Four Sundays in November - First November Sunday - All Saints Day

The refrain of Dylan's Ballad of a Thin Man is on my mind. It has been for a month. "Something is happening but you don't know what it is." Someone reminded me that I am not the same person I was at the beginning of the month. A profound, fundamental truth I learned through the four Sundays this November.

The first Sunday was All Saints Sunday where the Gospels for the month were alternating between Mark and John. The Gospel reading in this cycle was the story of Lazarus. And, for me, this year I was focused on Mary. 

Mary Magdalene, of course, is mentioned in all four gospels as a witness of the crucifixion and empty tomb. In Matthew and John, she also encounters the resurrected Jesus. Yet only in Luke is Mary mentioned earlier in Luke's narrative. Luke 8 refers to Mary, called Magdalene, as one of several women who traveled with Jesus and the disciples in Galilee.

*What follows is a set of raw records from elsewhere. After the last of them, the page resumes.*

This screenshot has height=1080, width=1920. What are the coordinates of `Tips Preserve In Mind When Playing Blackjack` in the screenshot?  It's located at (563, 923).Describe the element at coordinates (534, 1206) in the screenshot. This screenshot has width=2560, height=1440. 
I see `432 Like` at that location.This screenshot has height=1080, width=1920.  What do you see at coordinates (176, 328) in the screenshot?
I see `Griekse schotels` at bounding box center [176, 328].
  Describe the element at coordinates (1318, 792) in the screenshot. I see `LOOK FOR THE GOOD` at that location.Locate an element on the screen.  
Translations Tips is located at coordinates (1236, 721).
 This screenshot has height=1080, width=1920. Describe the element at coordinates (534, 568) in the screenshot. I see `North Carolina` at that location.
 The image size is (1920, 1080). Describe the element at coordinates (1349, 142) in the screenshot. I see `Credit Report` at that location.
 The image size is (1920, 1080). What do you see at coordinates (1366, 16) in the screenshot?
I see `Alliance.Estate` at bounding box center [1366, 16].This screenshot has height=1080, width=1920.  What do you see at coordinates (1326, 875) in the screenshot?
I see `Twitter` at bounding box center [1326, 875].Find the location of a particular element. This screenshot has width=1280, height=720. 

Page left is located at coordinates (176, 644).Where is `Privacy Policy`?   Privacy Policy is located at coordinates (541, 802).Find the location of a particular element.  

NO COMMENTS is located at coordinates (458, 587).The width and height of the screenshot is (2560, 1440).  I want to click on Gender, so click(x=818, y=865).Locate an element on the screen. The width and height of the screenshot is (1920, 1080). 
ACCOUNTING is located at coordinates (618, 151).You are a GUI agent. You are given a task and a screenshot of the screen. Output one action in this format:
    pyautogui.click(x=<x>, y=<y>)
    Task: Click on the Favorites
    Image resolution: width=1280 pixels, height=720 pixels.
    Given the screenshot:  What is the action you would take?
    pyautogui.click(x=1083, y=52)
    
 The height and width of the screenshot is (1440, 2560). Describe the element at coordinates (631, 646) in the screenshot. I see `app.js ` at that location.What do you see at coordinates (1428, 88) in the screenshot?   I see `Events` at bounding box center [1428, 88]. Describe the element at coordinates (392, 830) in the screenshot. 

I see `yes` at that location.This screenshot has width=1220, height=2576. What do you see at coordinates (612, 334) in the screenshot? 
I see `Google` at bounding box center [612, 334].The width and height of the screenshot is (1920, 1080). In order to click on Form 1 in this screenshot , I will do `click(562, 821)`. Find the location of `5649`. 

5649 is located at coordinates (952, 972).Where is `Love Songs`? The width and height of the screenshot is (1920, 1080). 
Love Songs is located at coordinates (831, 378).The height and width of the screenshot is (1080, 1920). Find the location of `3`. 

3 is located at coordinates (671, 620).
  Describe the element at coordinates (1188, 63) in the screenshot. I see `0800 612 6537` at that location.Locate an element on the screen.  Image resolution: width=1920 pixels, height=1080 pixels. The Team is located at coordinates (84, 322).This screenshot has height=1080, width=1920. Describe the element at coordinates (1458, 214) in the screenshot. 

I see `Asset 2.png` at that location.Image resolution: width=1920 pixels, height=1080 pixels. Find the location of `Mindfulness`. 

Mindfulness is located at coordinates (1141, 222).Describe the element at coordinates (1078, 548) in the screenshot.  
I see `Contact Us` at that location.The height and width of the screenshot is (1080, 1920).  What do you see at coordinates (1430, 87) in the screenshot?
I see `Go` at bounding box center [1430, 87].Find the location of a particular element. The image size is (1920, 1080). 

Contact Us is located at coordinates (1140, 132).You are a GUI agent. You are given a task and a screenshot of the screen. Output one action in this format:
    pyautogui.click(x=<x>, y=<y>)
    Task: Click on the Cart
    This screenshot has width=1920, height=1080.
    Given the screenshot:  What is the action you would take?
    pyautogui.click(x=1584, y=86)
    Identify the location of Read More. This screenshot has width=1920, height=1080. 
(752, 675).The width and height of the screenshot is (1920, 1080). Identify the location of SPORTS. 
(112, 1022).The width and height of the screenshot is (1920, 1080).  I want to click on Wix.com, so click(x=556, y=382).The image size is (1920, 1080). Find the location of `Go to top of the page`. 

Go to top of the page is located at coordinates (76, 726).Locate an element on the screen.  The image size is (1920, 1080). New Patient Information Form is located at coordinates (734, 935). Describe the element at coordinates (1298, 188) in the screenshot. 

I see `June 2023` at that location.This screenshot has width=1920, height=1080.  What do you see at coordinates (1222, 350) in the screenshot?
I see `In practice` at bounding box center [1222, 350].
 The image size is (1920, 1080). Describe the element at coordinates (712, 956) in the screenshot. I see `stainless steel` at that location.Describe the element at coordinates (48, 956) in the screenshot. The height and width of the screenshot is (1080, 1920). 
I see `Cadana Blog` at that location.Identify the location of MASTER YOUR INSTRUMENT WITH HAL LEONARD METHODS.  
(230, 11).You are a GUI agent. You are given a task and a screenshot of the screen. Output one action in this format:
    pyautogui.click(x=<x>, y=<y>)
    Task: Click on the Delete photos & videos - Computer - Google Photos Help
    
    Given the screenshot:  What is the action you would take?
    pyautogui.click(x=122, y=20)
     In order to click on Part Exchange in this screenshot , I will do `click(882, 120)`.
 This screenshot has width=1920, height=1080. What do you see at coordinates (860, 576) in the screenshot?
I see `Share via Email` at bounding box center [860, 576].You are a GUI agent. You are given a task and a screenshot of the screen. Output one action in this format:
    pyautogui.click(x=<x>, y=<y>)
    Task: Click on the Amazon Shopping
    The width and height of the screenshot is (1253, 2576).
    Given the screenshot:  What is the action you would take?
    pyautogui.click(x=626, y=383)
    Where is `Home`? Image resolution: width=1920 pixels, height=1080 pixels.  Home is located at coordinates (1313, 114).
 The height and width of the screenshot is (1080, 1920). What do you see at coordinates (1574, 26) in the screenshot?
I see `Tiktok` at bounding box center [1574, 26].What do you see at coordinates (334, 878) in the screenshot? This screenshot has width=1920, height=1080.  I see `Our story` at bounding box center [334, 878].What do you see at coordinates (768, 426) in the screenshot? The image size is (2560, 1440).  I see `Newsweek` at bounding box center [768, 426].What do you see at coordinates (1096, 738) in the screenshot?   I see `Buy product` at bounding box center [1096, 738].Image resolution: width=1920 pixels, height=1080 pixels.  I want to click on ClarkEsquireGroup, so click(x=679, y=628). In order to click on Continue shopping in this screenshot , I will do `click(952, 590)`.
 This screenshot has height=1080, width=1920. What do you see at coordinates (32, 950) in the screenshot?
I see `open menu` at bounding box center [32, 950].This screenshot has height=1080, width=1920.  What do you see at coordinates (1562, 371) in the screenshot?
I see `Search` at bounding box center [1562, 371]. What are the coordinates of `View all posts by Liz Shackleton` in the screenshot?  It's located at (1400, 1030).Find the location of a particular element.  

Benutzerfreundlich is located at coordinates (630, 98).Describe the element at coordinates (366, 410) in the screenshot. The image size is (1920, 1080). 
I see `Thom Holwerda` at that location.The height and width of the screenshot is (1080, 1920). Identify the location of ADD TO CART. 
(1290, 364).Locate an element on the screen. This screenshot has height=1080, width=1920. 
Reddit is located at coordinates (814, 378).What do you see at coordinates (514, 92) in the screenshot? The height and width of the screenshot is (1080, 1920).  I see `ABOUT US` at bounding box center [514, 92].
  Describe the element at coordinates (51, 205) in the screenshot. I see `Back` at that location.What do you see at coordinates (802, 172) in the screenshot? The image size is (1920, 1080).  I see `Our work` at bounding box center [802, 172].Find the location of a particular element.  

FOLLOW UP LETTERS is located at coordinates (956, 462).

There is a Biblical scholar from Duke University, a woman who looked at the oldest Papyrus that exists of the 11th Chapter of John, the Gospel reading for this All Saints Day. She found unusual corrections that were troubling. Basically it looked like there were two different sources that were being used. One talked about Mary alone and the other added a sister, Martha, to the story of Lazarus. As the scholar explored, she found more corrections in multiple papyruses that corrected their texts to add Martha.

She ended up with a complete text of Codexis before corrections. The impact of this was shattering. The Bible is often thought of as a closed canon. With the text referring to only Mary, new resonances opened up together with new parallels between Lazarus and the empty tomb, between Mary declaring her belief in Jesus as messiah and Peter's declaration. Christian faith is about lived commitment, not simply right belief and Mary's understanding of Jesus as the messiah when compared to Peter's shows this dynamic at work.

 “Yes, Lord,” Mary, rather than Martha says, “I believe that you are the Christ, the Son of God, who is coming into the world” (John 11:27) Both Peter and Mary in the restored narrative declare belief in Jesus as messiah.   Mary, however, actually anoints Jesus (and, interestingly his feet not his head).  Peter is warned not to tell anyone and then rebuked for having human concerns rather than God’s.  Peter, from his understanding, finally betrays Jesus.  Mary, finally, learns from Jesus particularly at the empty tomb.

Jesus asks Mary "Why are you weeping?" Too often this reads as Jesus criticizing Mary, implying her weeping is not necessary. In this scholar's text that takes out the corrections, his weeping at the tomb of Lazarus frames the question in another way. It is not an accusation that weeping does not need to be done but an invitation, a holy question, to explore her sadness at death and not to bypass that sadness.

When does Easter start? For many Easter starts with the lilies of Easter morning? Perhaps Easter really starts in the darkness of the tomb, before the lilies have bloomed. When the disciples look into the darkness of the tomb they see only the discarded linen. Mary looked into the same tomb and sees angels because she was not unfamiliar with the darkness.

Mary also looks at the resurrected Jesus and she sees a gardener. This is not a mistake but rather a holy insight. Jesus is bringing new life from the ground. When he says her name she recognizes his as teacher rabboni, an important moment that the scripture feels must be preserved and does not translate into the English teacher without the quoting the original word first.

When Judas criticizes Mary for spending money on the expensive ointment Jesus said, “Leave her alone, so that she may keep it for the day of my burial. For the poor you always have with you, but you do not always have me.”  This has so much resonance with the knowledge Mary was there on the day of his burial.

This challenged much of my perspective prior to November. Before my perspective was making the Bible closed canon was sensible. Following this scholarship sheds a very different light on the idea of closed canon.

The other was the ointment. Mary became an active participant when she understood Jesus was the messiah. She physically anointed him in a very particular way.

Also this is the Sunday where I received an invitation to an introductory Ifá and ancestral practice class.